La vida que anhelamos, la Vida eterna que exige todo amor, nos la ha revelado Jesús: “… que te conozcan a ti. Único Dios verdadero, y a tu enviado, Jesucristo” (Jn 17, 3). Conocer al Padre y conocer la Hijo, es la obra del Espíritu en nosotros y es la razón de nuestra existencia, pues hemos sido llamados a la vida para conocer y gozar esta Vida, que procede del Amor sin límites de Dios, Amor trinitario, “en el que somos, nos movemos y existimos” (Act. 17, 28) y del que el hombre no puede alejarse sin perderse y sin que fracase de algún modo su vida. 
El Padre, el Hijo, el Espíritu. Comenzamos por el Padre. La parábola del hijo pródigo (Lc 15) narra el encuentro existencial entre Dios y el hombre que le hace pasar a éste de sentirse siervo a saberse hijo amado.

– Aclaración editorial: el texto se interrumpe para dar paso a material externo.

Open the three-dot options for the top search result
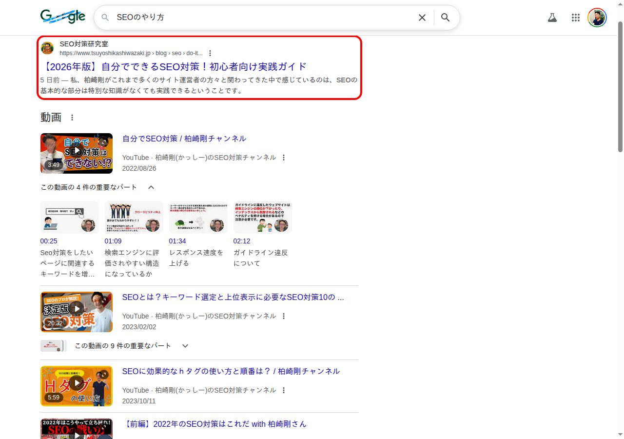This screenshot has width=624, height=439. 210,53
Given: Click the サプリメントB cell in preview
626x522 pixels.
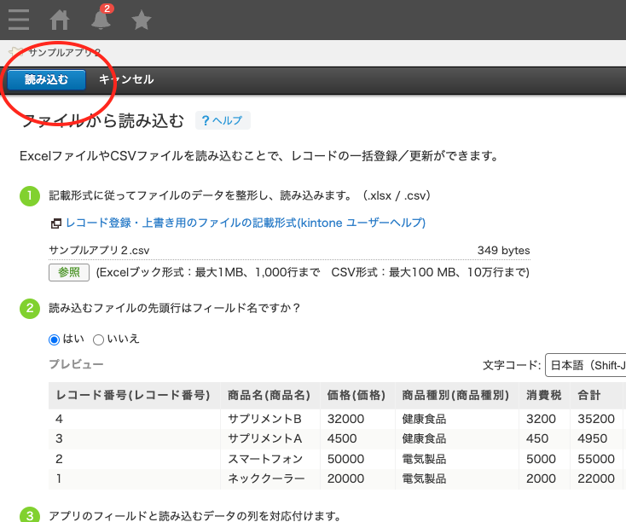Looking at the screenshot, I should point(265,419).
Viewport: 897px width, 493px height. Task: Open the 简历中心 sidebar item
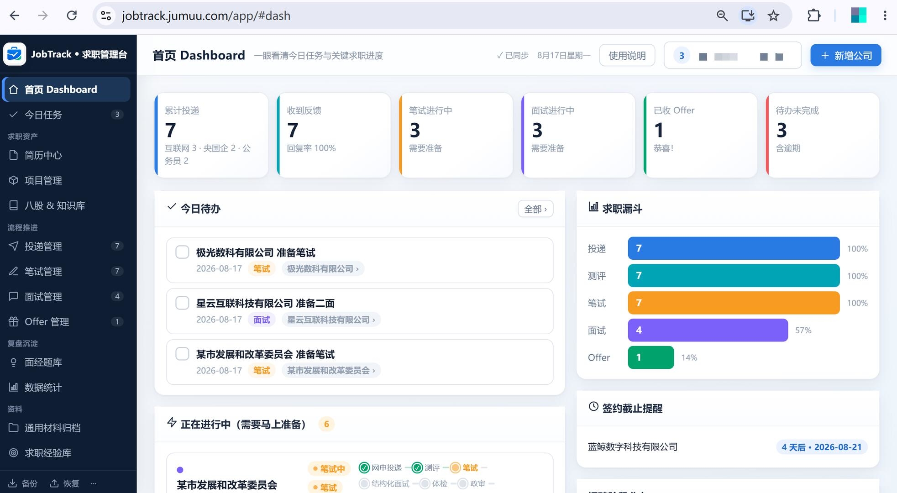66,155

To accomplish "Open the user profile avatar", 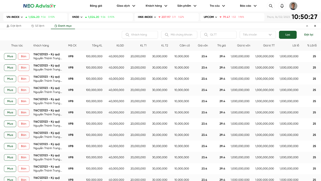I will pyautogui.click(x=293, y=6).
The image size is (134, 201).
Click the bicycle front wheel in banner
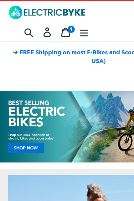(x=125, y=142)
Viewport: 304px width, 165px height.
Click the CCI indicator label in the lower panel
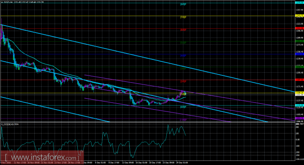[10, 124]
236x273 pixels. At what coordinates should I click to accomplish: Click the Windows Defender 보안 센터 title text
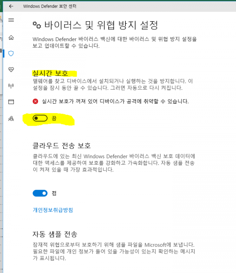tap(50, 6)
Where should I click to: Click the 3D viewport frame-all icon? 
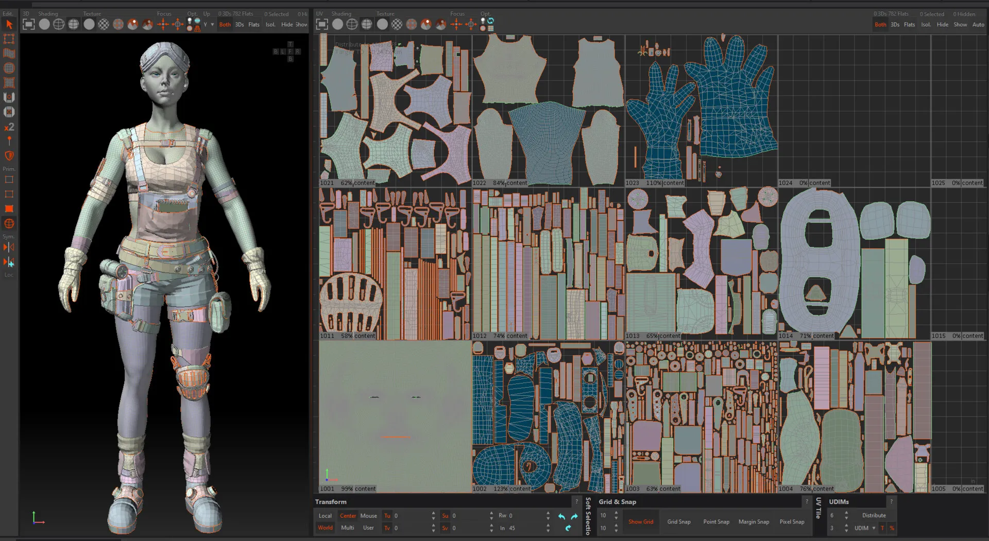[29, 24]
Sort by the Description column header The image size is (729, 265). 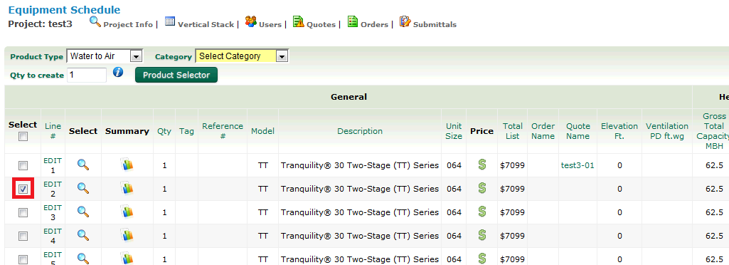(360, 131)
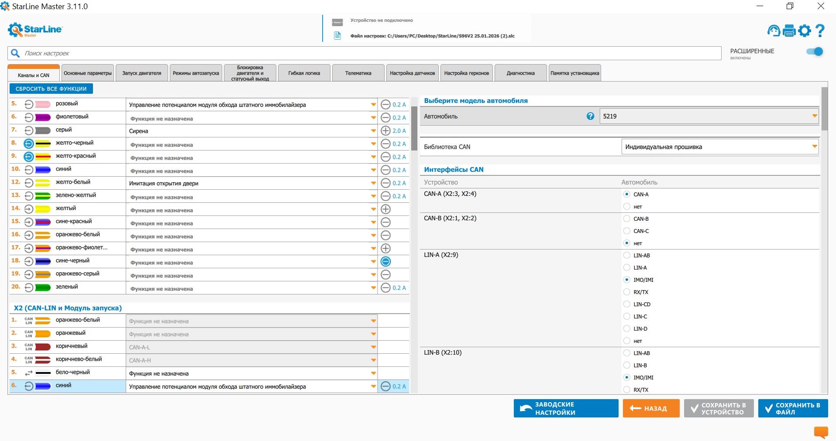Screen dimensions: 836x441
Task: Open settings via the gear icon
Action: coord(805,31)
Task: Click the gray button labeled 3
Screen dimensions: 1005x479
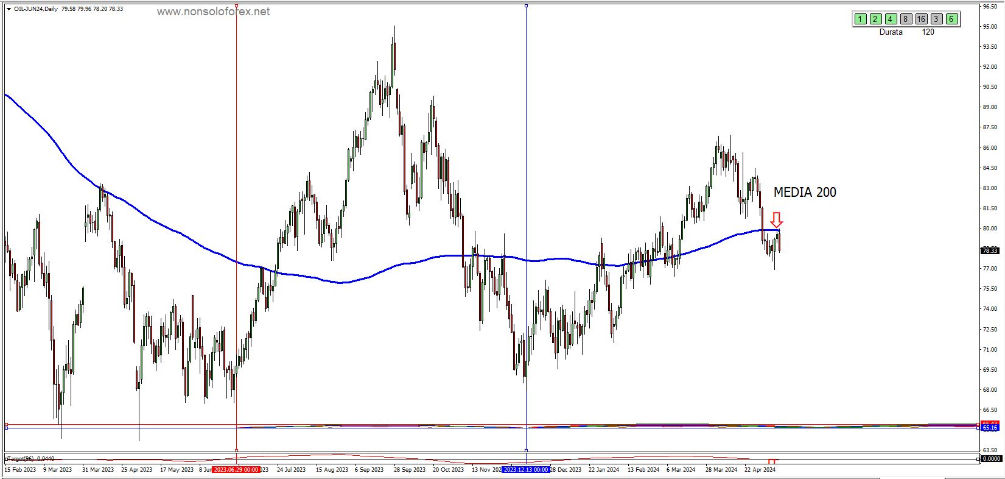Action: pos(936,19)
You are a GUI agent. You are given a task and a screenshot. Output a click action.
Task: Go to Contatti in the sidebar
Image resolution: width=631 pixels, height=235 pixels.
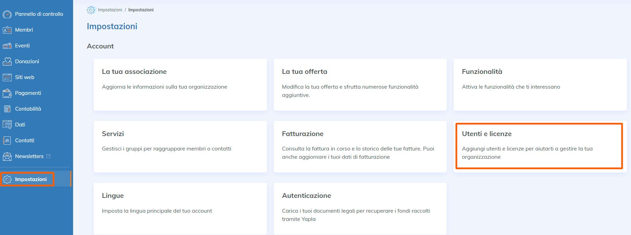point(24,141)
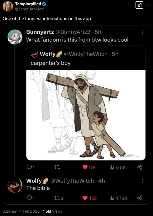
Task: Retweet the carpenter's boy tweet
Action: [x=57, y=167]
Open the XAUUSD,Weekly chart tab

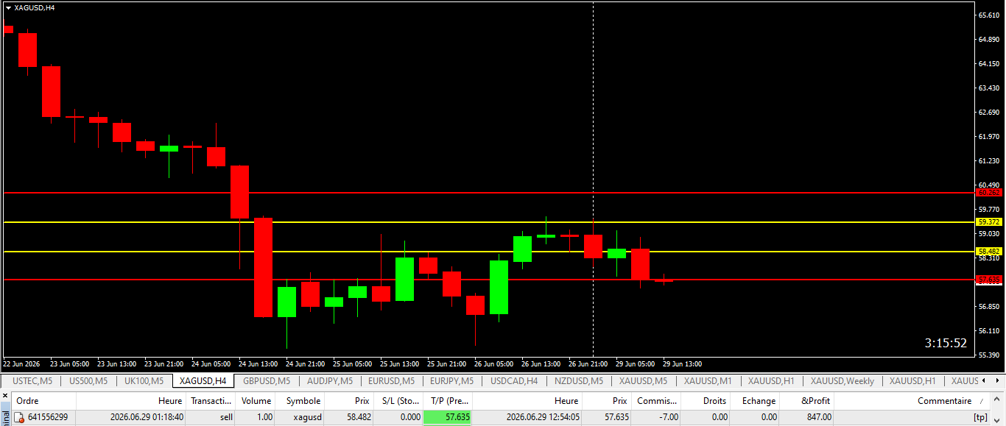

Nos salva el amor del Padre, su espera esperanzada en nuestro retorno, su irreductible misericordia, su perdón, el abrazo de acogida y el nuevo bautismo de sus lágrimas sobre cada uno de nosotros, tantas veces perdidos y encontrados. El abrazo del Padre, la apertura incondicional de su Casa, ha transformado nuestra relación con Él de siervos en relación de hijos. 
Fuimos encontrados por Aquél que nos buscó:  Jesús, el Hijo primogénito, nuestro Hermano mayor, el que se presenta como José, el que buscaba a sus hermanos perdidos (Gn 37, 12-20), y así nos ha rescatado de nuestra servidumbre y esclavitud haciéndose él mismo siervo (Jn 13), yendo en nuestra búsqueda, superando nuestras lejanías, abajándose hasta nosotros. Su condescendencia con el hombre le ha llevado a acoger la humana existencia, ha consentido en lavarle los pies como si se tratase él mismo de un esclavo (Mc 10, 45), ha llegado al extremo de dar la vida por nosotros y descender  hasta el infierno del mal que nos aqueja, para alzarnos del polvo y sacarnos de las sombras de la muerte. 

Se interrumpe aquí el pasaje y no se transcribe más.